課題.
1. 河辺宮人の歌についての文章から、「題詞は、「和銅四年辛亥河邊宮」を含む語句で始まり「(河辺宮人 巻三 四三四)」で終わる部分を、一字も変えずに書き出してください。
2. 河辺宮人の歌についての文章を、最後の文の後から書き進めてください。

題詞は、「和銅四年辛亥河邊宮人見姫嶋松原美人屍哀慟作歌四首」<和銅四年辛亥(かのとゐ)に、河辺宮人(かはへのみやひと)、姫島(ひめしま)の松原の美人(をとめ)の屍(しかばね)を見て、哀慟(かな)しびて作る歌四首>である。

(注)和銅四年:711年

(注)姫島:ここは、紀伊三穂の浦付近の島

 

◆加座皤夜能 美保乃浦廻之 白管仕 見十方不怜 無人念者 <或云見者悲霜 無人思丹>

               (河辺宮人 巻三 四三四)

一覧.
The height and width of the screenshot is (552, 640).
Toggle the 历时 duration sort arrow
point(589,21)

...

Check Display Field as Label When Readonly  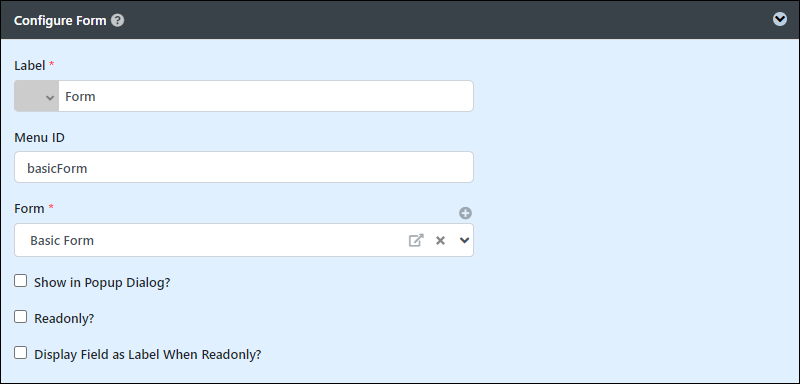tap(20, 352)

解答.
1.
題詞は、「和銅四年辛亥河邊宮人見姫嶋松原美人屍哀慟作歌四首」<和銅四年辛亥(かのとゐ)に、河辺宮人(かはへのみやひと)、姫島(ひめしま)の松原の美人(をとめ)の屍(しかばね)を見て、哀慟(かな)しびて作る歌四首>である。

(注)和銅四年:711年

(注)姫島:ここは、紀伊三穂の浦付近の島

 

◆加座皤夜能 美保乃浦廻之 白管仕 見十方不怜 無人念者 <或云見者悲霜 無人思丹>

               (河辺宮人 巻三 四三四)

2.
≪書き下し≫風早(かざはや)の美穂(みほ)の浦みの白(しら)つつじ見れどもさぶしなき人思へば <或いは「見れば悲しもなき人思ふに」といふ>

 

(訳)風早の三穂(みほ)の海辺に咲き匂う白つつじ、このつつじは、いくら見ても心がなごまない。亡き人のことを思うと。<見れば見るほどせつない。亡き人を思うにつけて>(伊藤 博 著 「万葉集 一」 角川ソフィア文庫より)

(注)かざはや【風早】:風が激しく吹くこと。(weblio辞書 三省堂 大辞林 第三版)

(注)三穂:和歌山県日高郡美浜町三尾

 

 この歌ならびに、他の三首についてはブログ拙稿「万葉歌碑を訪ねて(その707)」で紹介している。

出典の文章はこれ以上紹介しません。